Boozing Juvies Go Goo Goo

Boozing Juvies Go Goo Goo
By Chloe Dinnerrolly (April 14, 2011)


A waitress in a Detroit Applebee’s is about to lose her job and face a hefty fine for serving a minor alcohol without properly checking for ID first. Looking past the customer’s high-chair, binky, and “iPood” bib, the server poured a (non-virgin) margarita into the sippy cup of a 15 month old baby.
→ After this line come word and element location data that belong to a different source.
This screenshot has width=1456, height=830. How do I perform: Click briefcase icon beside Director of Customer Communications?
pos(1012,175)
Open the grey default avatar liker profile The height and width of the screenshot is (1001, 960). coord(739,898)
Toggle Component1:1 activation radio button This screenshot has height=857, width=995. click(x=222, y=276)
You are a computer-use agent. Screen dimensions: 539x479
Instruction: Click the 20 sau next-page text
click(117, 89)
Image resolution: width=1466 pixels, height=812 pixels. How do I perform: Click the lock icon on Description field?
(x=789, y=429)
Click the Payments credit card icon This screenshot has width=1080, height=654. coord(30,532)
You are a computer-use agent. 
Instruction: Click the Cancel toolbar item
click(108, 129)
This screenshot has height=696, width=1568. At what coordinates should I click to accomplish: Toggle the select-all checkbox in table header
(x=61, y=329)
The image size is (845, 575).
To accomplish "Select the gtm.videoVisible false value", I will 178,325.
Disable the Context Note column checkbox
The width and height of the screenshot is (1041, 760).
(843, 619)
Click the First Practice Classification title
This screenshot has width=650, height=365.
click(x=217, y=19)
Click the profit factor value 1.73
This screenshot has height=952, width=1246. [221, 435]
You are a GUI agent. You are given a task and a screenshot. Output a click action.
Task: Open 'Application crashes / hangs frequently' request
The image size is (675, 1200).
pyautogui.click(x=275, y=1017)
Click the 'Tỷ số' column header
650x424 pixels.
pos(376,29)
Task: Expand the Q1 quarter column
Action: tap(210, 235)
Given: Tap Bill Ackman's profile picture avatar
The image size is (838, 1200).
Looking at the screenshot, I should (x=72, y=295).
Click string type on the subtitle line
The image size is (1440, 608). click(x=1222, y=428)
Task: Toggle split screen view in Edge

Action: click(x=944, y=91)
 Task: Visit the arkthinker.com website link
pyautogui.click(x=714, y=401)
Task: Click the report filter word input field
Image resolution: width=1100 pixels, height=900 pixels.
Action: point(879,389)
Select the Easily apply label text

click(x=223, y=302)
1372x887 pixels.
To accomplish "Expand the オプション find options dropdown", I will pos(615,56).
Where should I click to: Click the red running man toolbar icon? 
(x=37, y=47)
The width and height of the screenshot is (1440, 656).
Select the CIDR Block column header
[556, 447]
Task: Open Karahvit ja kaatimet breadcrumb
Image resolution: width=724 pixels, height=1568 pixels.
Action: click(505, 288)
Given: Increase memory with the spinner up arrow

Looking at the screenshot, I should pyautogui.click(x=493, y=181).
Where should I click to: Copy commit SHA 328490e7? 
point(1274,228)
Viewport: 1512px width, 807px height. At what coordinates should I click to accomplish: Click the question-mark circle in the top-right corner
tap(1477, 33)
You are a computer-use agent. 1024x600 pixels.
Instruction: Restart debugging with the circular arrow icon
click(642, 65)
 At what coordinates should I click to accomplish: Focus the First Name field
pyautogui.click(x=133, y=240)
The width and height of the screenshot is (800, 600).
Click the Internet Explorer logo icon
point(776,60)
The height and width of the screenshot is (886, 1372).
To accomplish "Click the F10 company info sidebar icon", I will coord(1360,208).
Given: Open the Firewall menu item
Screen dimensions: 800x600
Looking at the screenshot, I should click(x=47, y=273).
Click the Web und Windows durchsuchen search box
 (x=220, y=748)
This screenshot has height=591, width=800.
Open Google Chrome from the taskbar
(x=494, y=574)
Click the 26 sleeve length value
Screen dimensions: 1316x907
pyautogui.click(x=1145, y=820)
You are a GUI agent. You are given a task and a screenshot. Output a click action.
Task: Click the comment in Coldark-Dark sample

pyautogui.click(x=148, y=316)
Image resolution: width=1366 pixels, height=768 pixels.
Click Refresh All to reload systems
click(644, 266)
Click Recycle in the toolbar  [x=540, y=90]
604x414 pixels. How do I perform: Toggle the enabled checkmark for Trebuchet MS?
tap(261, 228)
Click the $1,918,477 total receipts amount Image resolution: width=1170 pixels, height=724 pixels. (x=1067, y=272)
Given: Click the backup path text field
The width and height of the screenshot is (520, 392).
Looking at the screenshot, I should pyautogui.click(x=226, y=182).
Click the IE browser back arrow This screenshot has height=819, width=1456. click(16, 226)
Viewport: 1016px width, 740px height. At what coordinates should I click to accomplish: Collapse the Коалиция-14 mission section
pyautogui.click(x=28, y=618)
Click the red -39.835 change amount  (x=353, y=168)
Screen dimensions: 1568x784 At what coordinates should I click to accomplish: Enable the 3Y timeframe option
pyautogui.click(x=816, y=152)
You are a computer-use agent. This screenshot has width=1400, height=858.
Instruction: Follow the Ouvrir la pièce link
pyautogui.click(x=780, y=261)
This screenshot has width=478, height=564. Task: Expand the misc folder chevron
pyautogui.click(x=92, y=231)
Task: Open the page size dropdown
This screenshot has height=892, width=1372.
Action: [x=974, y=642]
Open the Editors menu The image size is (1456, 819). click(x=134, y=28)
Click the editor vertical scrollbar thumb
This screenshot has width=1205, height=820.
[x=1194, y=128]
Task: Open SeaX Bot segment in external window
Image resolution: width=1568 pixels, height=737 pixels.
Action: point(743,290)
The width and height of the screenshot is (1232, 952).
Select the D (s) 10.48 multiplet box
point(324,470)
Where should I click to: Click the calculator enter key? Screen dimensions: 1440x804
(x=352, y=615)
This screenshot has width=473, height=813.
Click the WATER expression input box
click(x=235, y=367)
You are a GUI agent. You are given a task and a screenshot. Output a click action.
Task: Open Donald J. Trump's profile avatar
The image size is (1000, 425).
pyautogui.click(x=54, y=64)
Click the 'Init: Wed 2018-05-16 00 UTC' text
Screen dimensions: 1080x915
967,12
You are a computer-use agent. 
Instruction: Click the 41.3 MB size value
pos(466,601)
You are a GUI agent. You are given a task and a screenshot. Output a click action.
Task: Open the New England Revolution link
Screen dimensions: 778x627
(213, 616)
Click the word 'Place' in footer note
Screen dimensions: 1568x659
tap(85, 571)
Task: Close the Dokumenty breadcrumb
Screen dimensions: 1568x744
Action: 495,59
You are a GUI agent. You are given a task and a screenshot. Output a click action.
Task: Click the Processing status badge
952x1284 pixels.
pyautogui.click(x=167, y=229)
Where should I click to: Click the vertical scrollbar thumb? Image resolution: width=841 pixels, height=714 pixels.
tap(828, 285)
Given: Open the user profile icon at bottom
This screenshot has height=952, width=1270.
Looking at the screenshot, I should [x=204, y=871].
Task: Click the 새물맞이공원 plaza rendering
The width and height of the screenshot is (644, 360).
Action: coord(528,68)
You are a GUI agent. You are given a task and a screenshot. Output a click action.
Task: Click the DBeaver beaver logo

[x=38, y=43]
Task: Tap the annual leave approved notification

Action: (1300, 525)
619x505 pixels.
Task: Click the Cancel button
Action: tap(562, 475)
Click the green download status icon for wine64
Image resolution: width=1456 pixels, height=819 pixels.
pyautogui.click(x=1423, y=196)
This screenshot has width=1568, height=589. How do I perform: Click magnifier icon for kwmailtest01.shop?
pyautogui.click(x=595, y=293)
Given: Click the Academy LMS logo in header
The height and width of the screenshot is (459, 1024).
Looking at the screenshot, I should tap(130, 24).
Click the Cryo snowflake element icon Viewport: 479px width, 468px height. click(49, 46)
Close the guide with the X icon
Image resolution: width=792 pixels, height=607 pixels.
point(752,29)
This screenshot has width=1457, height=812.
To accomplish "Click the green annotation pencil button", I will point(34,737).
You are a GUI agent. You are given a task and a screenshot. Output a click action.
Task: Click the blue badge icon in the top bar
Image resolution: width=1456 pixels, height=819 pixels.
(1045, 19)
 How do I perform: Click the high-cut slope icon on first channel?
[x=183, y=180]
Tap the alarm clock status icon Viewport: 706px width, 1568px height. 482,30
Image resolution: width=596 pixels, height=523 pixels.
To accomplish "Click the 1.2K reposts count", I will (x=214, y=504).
The parents of the toddler were unaware of their son’s underage drinking at the family friendly turned pub for tots restaurant till the child began acting strangely, making passes at fat chicks, stripping down to his diaper, and ultimately passing out in front of his untouched plate of Macaroni & Cheese, to later wake up with “BALLS” written on his forehead.

Concerned about her child’s erratic behavior, the mother took her youngin’ to the hospital where it was found the amateur-alkie had a .10 blood alcohol rating. Luckily the doctors caught this before the tyke got behind the wheel, putting grasshoppers and squirrels on the road in danger, and eventually getting charged with a TUI: Tricycling Under The Influence.

Turns out earlier that evening, when the Applebee’s waitress took the boy’s drink order, “apple juice” was misraken for “happy juice” and an alcoholic beverage was served to the little one instead. An awful slip-up or a helpful fix? We all know the pressures on babies these days, from the stresses of potty training to the hassles of the alphabet to The Wiggles tour not stopping at your town, sometimes you need a little something to take the edge off.

Although the Patron Prince was nowhere near 21, take it from R.Kelly, age ain’t nothing but a number. This is America. Children elsewhere all over the globe are breaking their back working in sweatshops, factories, and Cambodia Cinnabons. Not allowing a kid from the good ol’ USA to have a beer after a tough day of counting to ten, finger painting, and watching Sesame Street is just preposterous. Why must these ridiculous drinking laws crush the American Dream?